[Trecho selecionado]
Quem me conhece e acompanha já me ouviu falar sobre Rubens
Lemos (foto), o comentarista esportivo.
Sabem que foi ele que me proporcionou a primeira grande,
incalculável alegria de ser “elogiado na rádio”. Parece bobagem? Mas na época não era.
E no outro dia, na rua, Aparício Menezes de Carvalho, Beijinha,
Zé Sapateiro e outros sessentões da Cidade Alta me tratando diferente,
comentando...o galego (eu) foi elogiado por Rubens Lemos, diziam admirado.
Alguns nem sabiam que eu jogava no Força e Luz de Ranilson
Cristino.
Depois, já profissional, 'arengueiro', era a voz de Rubens
Lemos, única, no rádio que se levantava para me defender quando era expulso por
colocar o dedo em riste na cara de um árbitro.
Foi sua única voz que ouvi acreditar no meu pleito quando escrevi uma carta
endereçada ao presidente do Alecrim (publicada no Diário de Natal), time que eu já defendia na época,
destratando esse presidente por suas promessas não cumpridas.
[/Trecho selecionado]
Tarefa a
Reproduza sem nenhuma alteração os registros, começando na linha que contém "The width and height of the screenshot is (1080, 592)." e seguindo até o fim dos registros, incluindo essa primeira linha.
O trecho e os registros têm origens distintas.
[Dados fornecidos]
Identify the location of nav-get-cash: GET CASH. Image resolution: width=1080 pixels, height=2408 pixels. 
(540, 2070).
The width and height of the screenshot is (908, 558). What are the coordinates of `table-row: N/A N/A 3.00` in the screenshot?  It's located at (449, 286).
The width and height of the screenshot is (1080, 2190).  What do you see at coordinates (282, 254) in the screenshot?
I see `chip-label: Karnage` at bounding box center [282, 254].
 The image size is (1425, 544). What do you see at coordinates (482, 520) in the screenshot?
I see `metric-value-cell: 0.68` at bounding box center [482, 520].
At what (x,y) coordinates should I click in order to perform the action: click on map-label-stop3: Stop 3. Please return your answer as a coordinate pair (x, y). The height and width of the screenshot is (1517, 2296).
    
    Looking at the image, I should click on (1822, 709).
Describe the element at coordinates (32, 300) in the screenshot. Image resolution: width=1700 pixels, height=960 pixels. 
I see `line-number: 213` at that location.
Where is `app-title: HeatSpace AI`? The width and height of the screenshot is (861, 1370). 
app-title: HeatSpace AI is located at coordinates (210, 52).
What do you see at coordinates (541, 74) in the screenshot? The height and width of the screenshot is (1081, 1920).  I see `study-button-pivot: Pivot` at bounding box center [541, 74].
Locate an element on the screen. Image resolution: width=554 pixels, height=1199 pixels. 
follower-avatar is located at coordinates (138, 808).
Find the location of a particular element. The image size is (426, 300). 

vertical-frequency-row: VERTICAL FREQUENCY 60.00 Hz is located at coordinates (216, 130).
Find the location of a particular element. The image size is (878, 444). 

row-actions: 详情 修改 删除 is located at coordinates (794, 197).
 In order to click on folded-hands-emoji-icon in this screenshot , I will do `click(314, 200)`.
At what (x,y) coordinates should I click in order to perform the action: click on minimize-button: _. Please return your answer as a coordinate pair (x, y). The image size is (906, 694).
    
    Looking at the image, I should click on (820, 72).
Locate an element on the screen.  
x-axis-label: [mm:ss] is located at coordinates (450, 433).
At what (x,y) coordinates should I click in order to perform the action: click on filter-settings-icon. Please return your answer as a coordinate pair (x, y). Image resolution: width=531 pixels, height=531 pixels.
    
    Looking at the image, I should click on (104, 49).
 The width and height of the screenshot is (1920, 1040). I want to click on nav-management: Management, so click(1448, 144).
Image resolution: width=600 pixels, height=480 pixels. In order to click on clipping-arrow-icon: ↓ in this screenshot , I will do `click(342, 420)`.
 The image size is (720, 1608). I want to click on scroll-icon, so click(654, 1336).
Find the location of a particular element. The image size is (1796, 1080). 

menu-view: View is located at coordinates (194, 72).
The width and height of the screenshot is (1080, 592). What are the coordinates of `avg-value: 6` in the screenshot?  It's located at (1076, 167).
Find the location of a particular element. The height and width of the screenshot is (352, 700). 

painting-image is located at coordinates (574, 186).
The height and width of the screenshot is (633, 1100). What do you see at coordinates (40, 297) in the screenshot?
[/Dados fornecidos]
Tarefa b
No trecho, a quem era endereçada a carta publicada no Diário de Natal?

Resposta a
The width and height of the screenshot is (1080, 592). What are the coordinates of `avg-value: 6` in the screenshot?  It's located at (1076, 167).
Find the location of a particular element. The height and width of the screenshot is (352, 700). 

painting-image is located at coordinates (574, 186).
The height and width of the screenshot is (633, 1100). What do you see at coordinates (40, 297) in the screenshot?

Resposta b
Ao presidente do Alecrim.